*TASK:*
From the data that follows, copy every line with the string "Given".

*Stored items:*
◆ ◆ ◆ ◆
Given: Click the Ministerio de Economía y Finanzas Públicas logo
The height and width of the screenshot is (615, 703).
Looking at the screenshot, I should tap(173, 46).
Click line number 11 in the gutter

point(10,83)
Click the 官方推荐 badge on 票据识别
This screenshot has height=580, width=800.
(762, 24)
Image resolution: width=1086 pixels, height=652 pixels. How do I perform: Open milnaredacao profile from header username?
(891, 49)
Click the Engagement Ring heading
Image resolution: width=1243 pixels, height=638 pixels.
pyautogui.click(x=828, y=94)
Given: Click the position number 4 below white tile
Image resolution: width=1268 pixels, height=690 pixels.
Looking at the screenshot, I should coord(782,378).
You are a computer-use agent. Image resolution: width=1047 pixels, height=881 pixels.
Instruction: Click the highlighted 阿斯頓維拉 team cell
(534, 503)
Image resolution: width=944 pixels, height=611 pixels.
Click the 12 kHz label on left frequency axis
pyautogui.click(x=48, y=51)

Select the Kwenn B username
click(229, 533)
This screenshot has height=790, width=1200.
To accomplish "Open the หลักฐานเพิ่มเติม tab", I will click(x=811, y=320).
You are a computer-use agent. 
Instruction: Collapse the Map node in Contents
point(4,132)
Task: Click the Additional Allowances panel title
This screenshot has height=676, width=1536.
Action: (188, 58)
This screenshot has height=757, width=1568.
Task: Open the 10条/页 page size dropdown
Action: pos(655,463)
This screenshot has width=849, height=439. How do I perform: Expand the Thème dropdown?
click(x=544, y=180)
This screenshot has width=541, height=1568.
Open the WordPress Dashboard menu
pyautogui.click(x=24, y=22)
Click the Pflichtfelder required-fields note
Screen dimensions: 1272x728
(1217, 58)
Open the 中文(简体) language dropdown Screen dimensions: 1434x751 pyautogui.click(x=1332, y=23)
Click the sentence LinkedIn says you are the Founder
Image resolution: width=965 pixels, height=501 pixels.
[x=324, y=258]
◆ ◆ ◆ ◆
*TASK RESULT:*
Given: Click the Ministerio de Economía y Finanzas Públicas logo
Given: Click the position number 4 below white tile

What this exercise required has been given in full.